Pitt's character is pushed and pummelled, going through situations that most people would shit themselves in - and sure, this is based on Speculative Fiction, nothing remotely similar to a zombie outbreak has ever happened, but Pitt's character is like a detective, following the clues into the dark forest.

The action in the movie is intense - the zombies are lethally fast, not driven like the zombies we are used to; they don't pause to devour intestines and brains and the like. They bite and move on, driven by the imperative to spread the infection as fast as possible, which leads to most people having to react instinctively instead of being able to plan a suitable defence against them. This ups the movie's tension considerably, but it has to be said that the best thing the movie could have done was let Pitt's character die, or be killed. We expect him to survive, and he does - in and of itself that's fine (this is Brad Pitt we're talking about), but the movie would have had a bigger impact if the 'hero' was killed.

But the big shots -especially the scenes that take place in Jerusalem- are breath-taking and hard-hitting. There was obviously plenty of thought put into how the zombies moved and reacted - they were given a clear and relentless lethality, with plenty of intelligence behind their actions. I don't like dumb, slow-moving zombies, mainly because someone has to be even dumber and slower to get caught by one, ;-) so these zombies were great.

I also really liked the fact that they were called 'ZOMBIES' - I'm really tired of movies that are populated with zombies were they aren't called zombies. I mean, seriously - it's a house-hold name, and when it happens humanity decides to call them something else? Not likely.

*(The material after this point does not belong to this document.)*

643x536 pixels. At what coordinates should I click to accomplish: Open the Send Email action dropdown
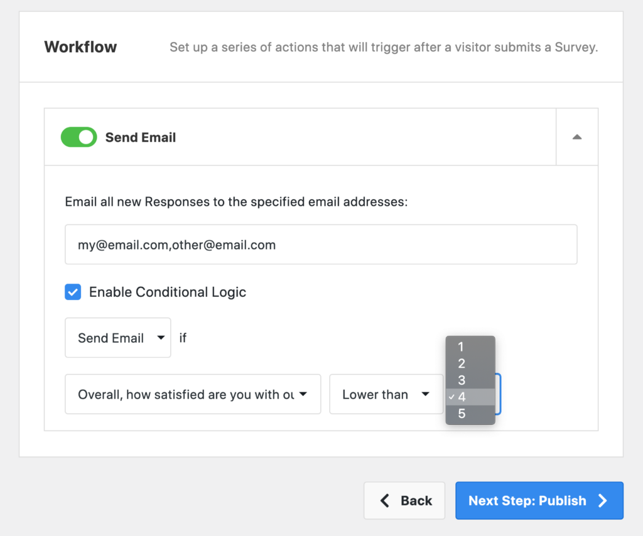pyautogui.click(x=117, y=337)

The lab-coated zombie at the end was hilarious, but served to completely creep me out - a balancing feat I didn't expect, and when the movie ended (incredibly shitty credits-music, by the way) every one of us who had watched the movie were talking about it. It's a really cool zombie-movie - interesting premise, a great detective-kind-of-figuring-out-how-to-beat-them movie, with excellent action, some truly frightening moments, and enough humour throughout to keep audiences from gritting their teeth for too long.